Yard Party works best when you treat it as a calm backdrop rather than the star of the show. It's the kind of muted, earthy tone that lets everything around it breathe, so the trick is layering warmth and texture rather than fighting it with anything loud.
Start overhead. A warm off-white on the ceiling keeps things soft and stops the room feeling clinical. Farrow & Ball Au Lait (LRV 80) is a lovely milky choice that bounces light without going stark, and Paper III from Paint & Paper Library (LRV 75.3) does a similar job with a touch more body — both sit comfortably above Yard Party without creating a harsh ceiling line.
On woodwork, go soft putty or stone rather than brilliant white. A creamy, slightly grey-down trim keeps the whole scheme grounded and gentle. Then let your materials carry the rest: undyed linen, pale oak, a bit of rattan or natural stone all read as part of the palette and do the heavy lifting for free.

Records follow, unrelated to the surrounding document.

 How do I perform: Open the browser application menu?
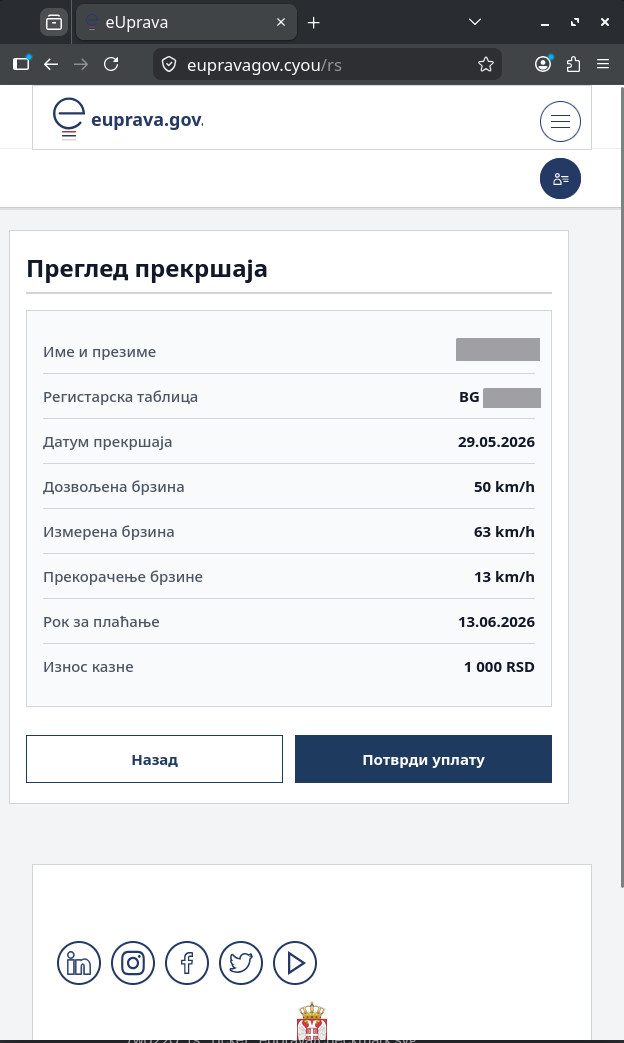tap(603, 65)
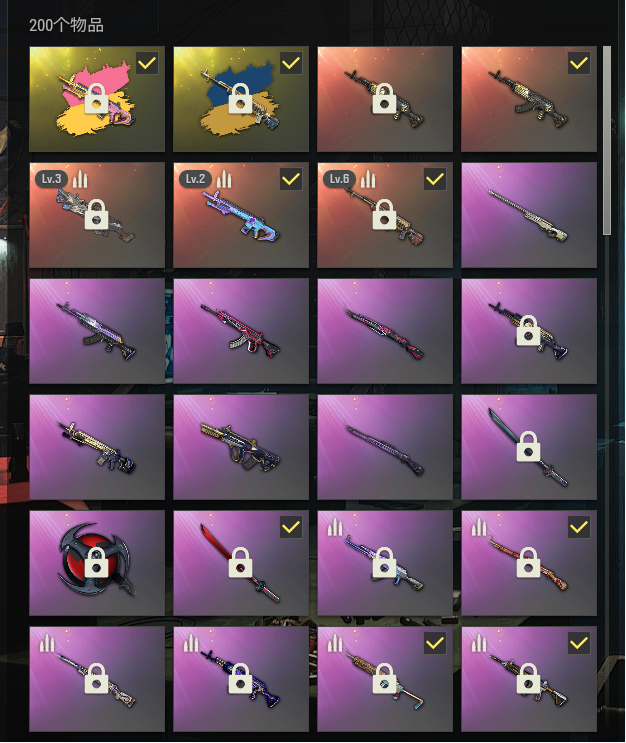
Task: Click the inventory vertical scrollbar thumb
Action: click(607, 140)
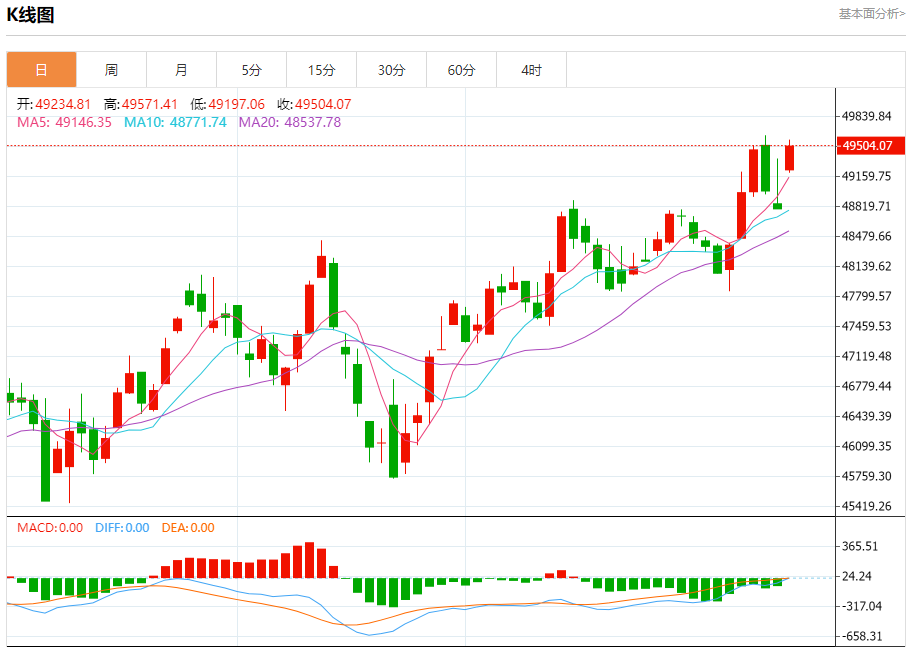Click the 49839.84 price axis label
This screenshot has height=647, width=911.
point(866,116)
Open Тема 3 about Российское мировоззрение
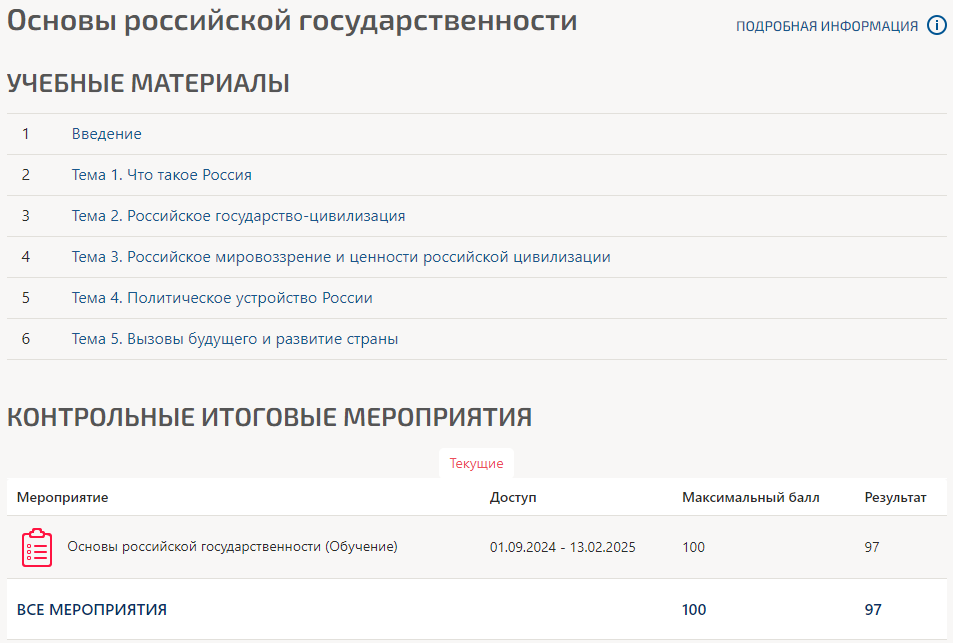Image resolution: width=953 pixels, height=643 pixels. [x=340, y=257]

Where you want to add depth, do it on a single piece — a cabinet, a chimney breast, a door. Mylands Cigar BH.20 (LRV 11.8) is a cracking choice here: a deep, warm brown-black that anchors the room without coldness. A deeper olive or ink blue does the same job if you'd rather lean green or moody.
If you fancy a proper accent — cushions, a chair, a bit of art — Dulux Fuchsia Falls 2 (LRV 29.8) brings a punchy pink that plays surprisingly well against Yard Party's earthiness. Used in small doses it lifts the whole scheme and stops it feeling too safe.
My advice: sample big, and always look at Yard Party against your chosen white at different times of day. North-facing rooms will pull it cooler and slightly more grey, so warm everything else up to compensate. Get the off-white right and the rest falls into place.